Between Valens and the hamlet of Bonadivis, the water of the Tamina digs up to 200 m into the ground. Over the last 15,000 years, the small river has eaten its way into the rock and, between Valens and Ragol, it is sometimes even completely covered by natural bridges. The narrow crevice is around 750 m long and 70 m deep. The gorge, which is accessible by a pedestrian bridge, also contains a hot spring used for a spa. At Pfäfers, the gorge widens so much that for the last 4 km there is also space for a single-lane road next to the river, which since 1838 connects Bad Ragaz with Altes Bad Pfäfers (a former spa and hotel, now a museum and restaurant). The road is closed to cars, but a bus (line 453) operates on it, departing from Bad Ragaz railway station.

There are two hypotheses about the origin of the Tamina Gorge:
- First the river eroded a narrow channel through the 7 m thick Nummulite limestone, which forms the upper part of the gorge today. As the water pushed deeper over time, it eventually reached the softer Seewer Schist below. This allowed the river to widen its bed through lateral erosion of the surrounding rock. As the Tamina cut through the rock obliquely in an eastward movement, the western wall of the gorge tilted slightly and thus wedged the Nummulite limestone banks against each other, creating the natural bridges above the river.
- It is also conceivable that the Tamina eroded through the harder limestone and the gorge is actually a cave. However, the most important outcrops on the natural bridges are neither accessible nor visible.

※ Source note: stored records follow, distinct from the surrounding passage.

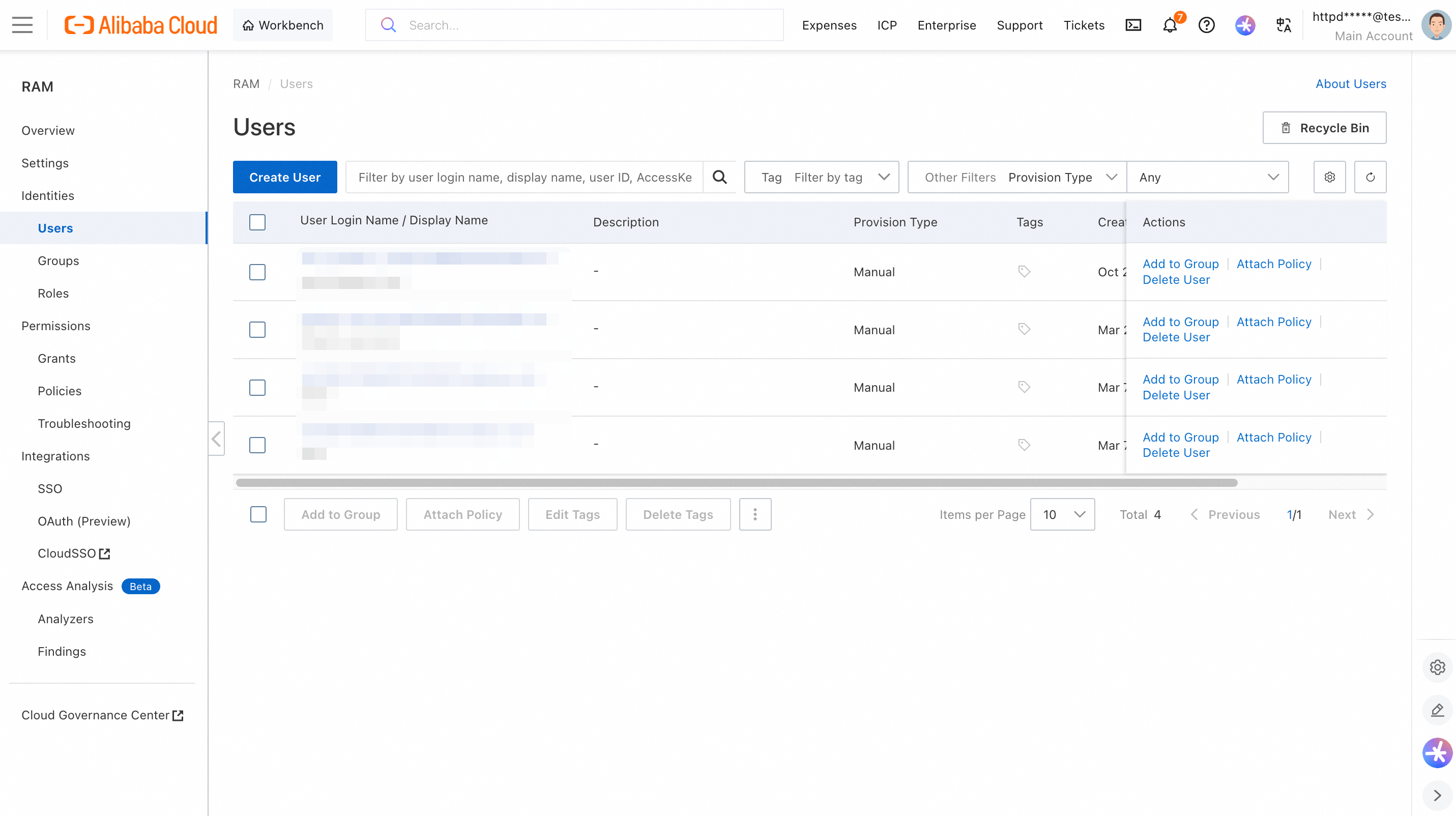Check the first user row checkbox

click(x=257, y=272)
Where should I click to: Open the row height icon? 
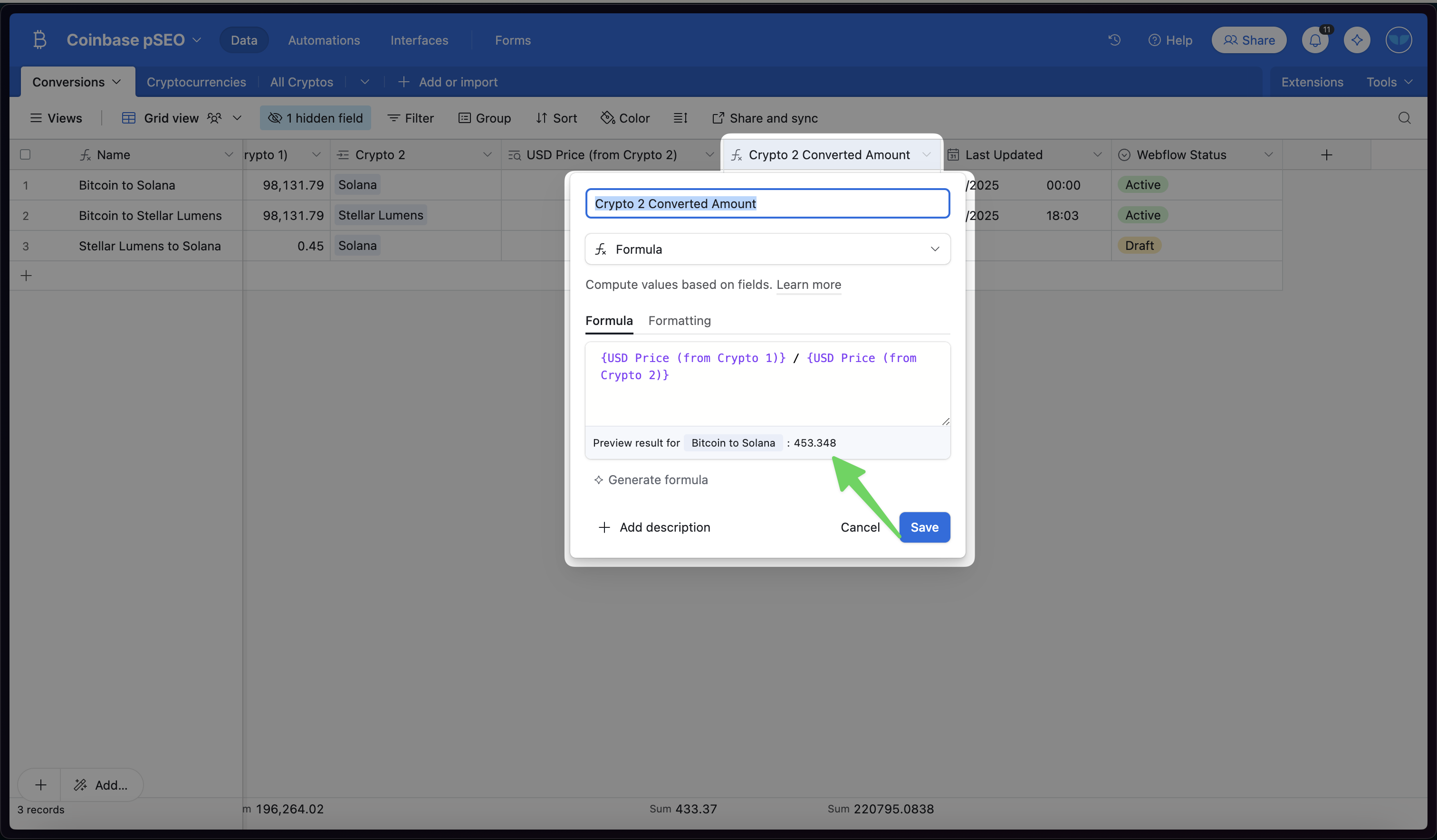click(680, 118)
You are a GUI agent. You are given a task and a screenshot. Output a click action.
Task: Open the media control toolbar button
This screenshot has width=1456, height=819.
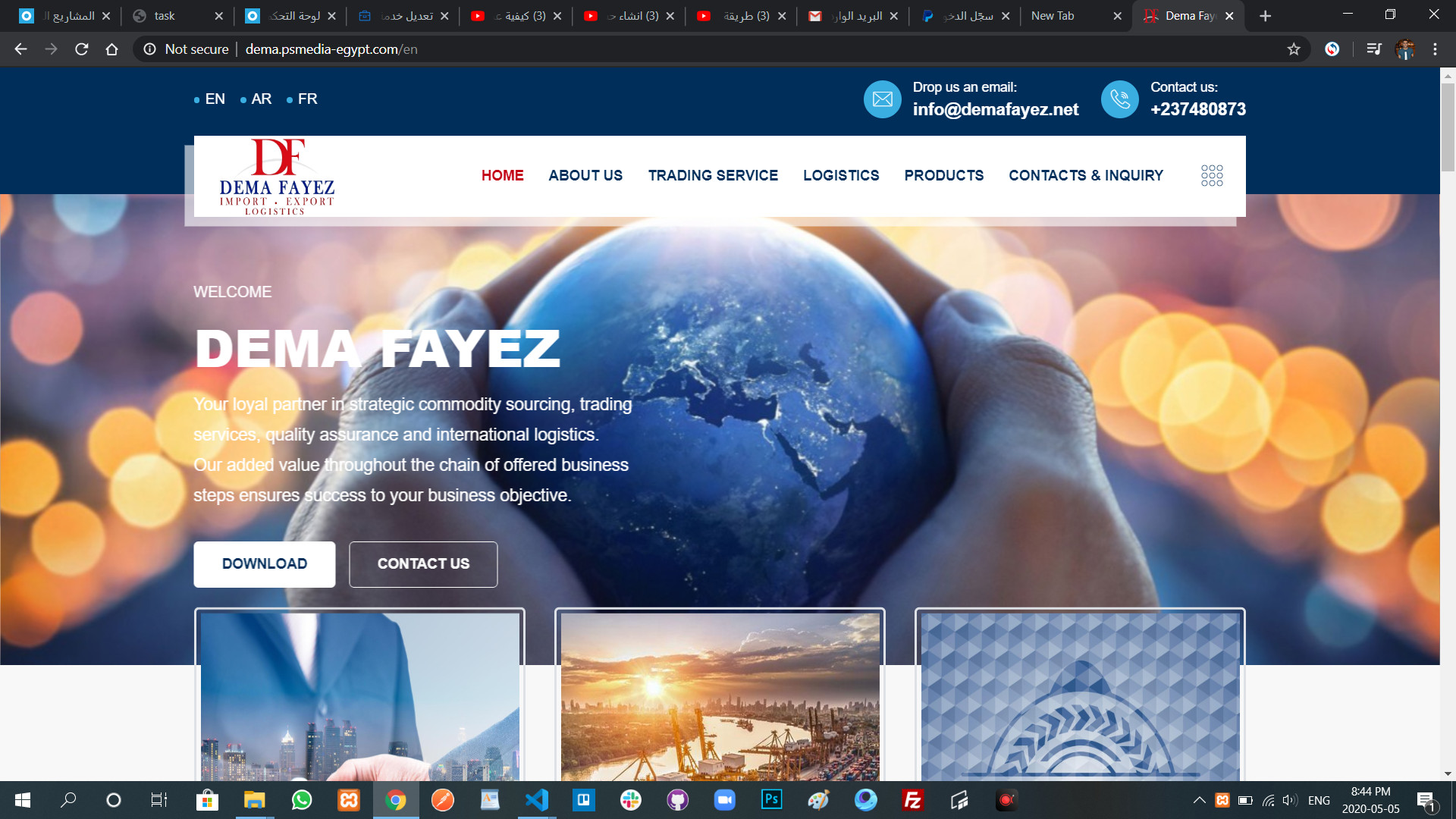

In the upper part of the Tamina Gorge there is a hot spring, pumping out 8,000 l of water per minute with a temperature of 36.6 °C. Discovered in 1240, it was used on site and later in Altes Bad Pfäfers between the years 1350 and 1969, and since then it is used in the Valens medical clinic and the spa in Bad Ragaz.

==History==
Historically, the Tamina Valley (Taminatal, also Vättnertal) was owned by the Pfäfers Abbey, joined to the canton of St. Gallen at its formation in 1803.